Satire may primarily create laughter but essentially has a moral purpose. It is a typical function to correct the folly or immorality in humanity or the human institutions. Satire would not be directed at physical deformities of individuals but oriented towards the reform by ideally provoking a kind of response of fulfillment. Satire has been justified as a corrective of human vice and folly by those who practice it.
English satire has been written in every period regarded as a favored classical literary genre beginning with the Middle English Ages, along with the most famous and effective satires of the seventeenth and eighteenth centuries, and the present. Satires persists today, particularly in works (including films) whose subjects are political figures, situations, or institutions.
Satire can be categorized into two major categories – direct (formal) and indirect. Direct satire is spoken out in the first person “I” addressing either to the readers or to the character within the work itself, who is called the adversaries with the function to provoke and guide the satiric speaker’s comments. These two types of satires are named from the great Roman satirists Horace and Juvenal. Horatian satire pokes fun at humble foils with a witty, even indulgent tone, and Juvenalian satire, denounces human vice and error in dignified and solemn tones.

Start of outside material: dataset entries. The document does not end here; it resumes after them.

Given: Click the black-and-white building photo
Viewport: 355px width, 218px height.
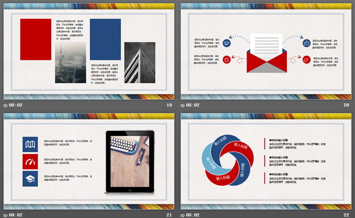Looking at the screenshot, I should click(x=139, y=63).
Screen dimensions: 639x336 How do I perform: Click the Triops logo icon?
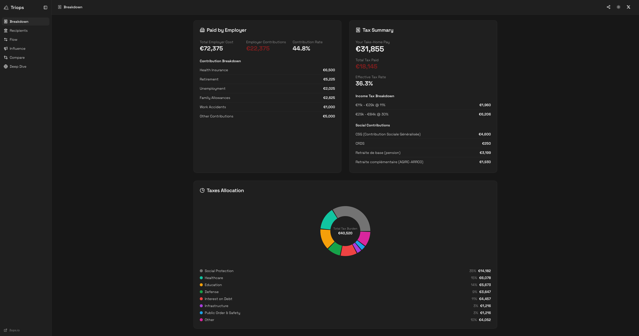click(6, 8)
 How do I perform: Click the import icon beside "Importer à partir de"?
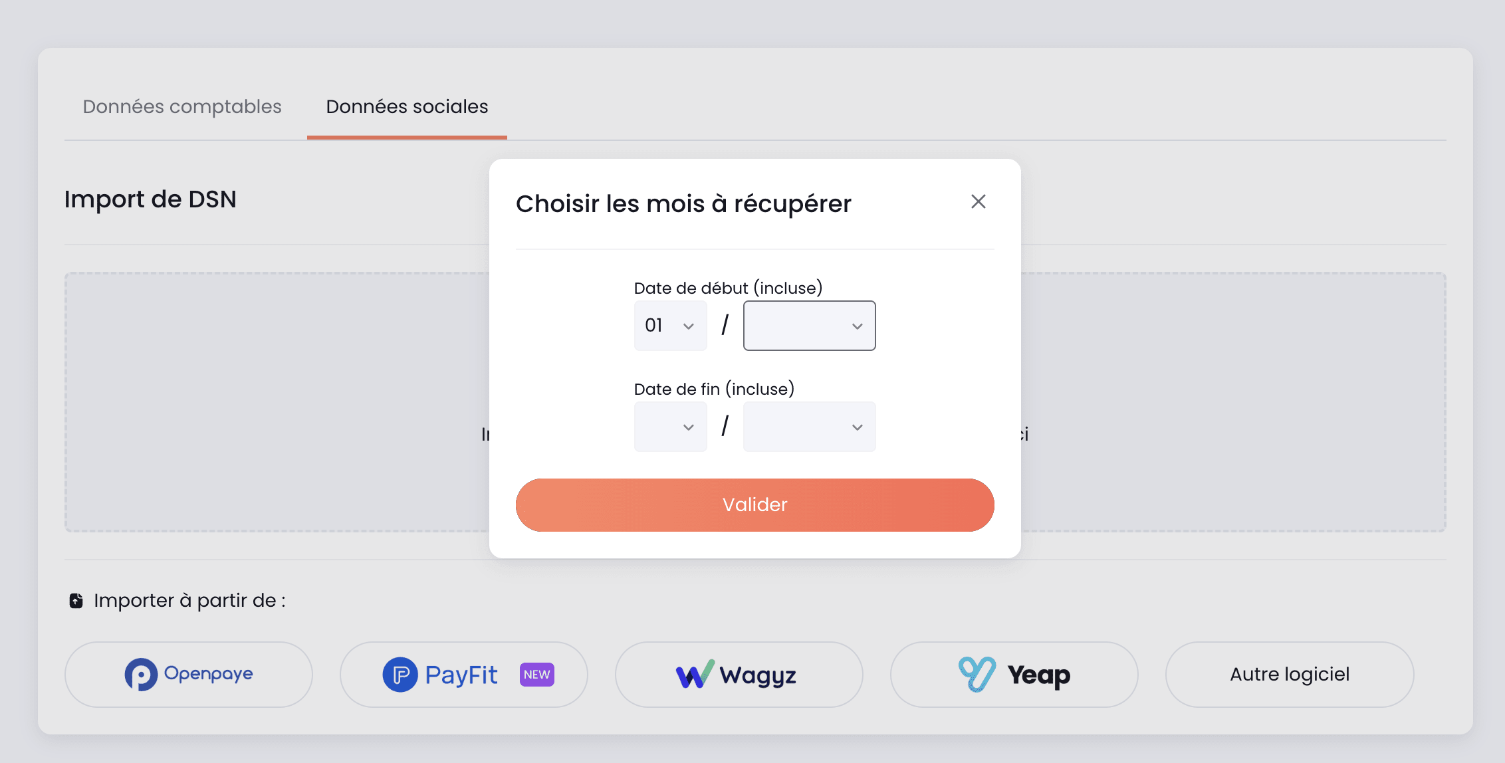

Indirect satire is cast in the form of a narrative instead of direct address. One type of indirect satire is Menippean satire. This is named for its Greek originator, the philosophical Cynic Menippus. It is sometimes called Varronian satire. It is the most common form of satire as its effect is achieved not through direct condemnation but rather through modes of presentation and representation. For instance, authors may make up their points through exaggeration and non-sequitur. Furthermore, satire is often as pointed in what it doesn’t say as in what it does.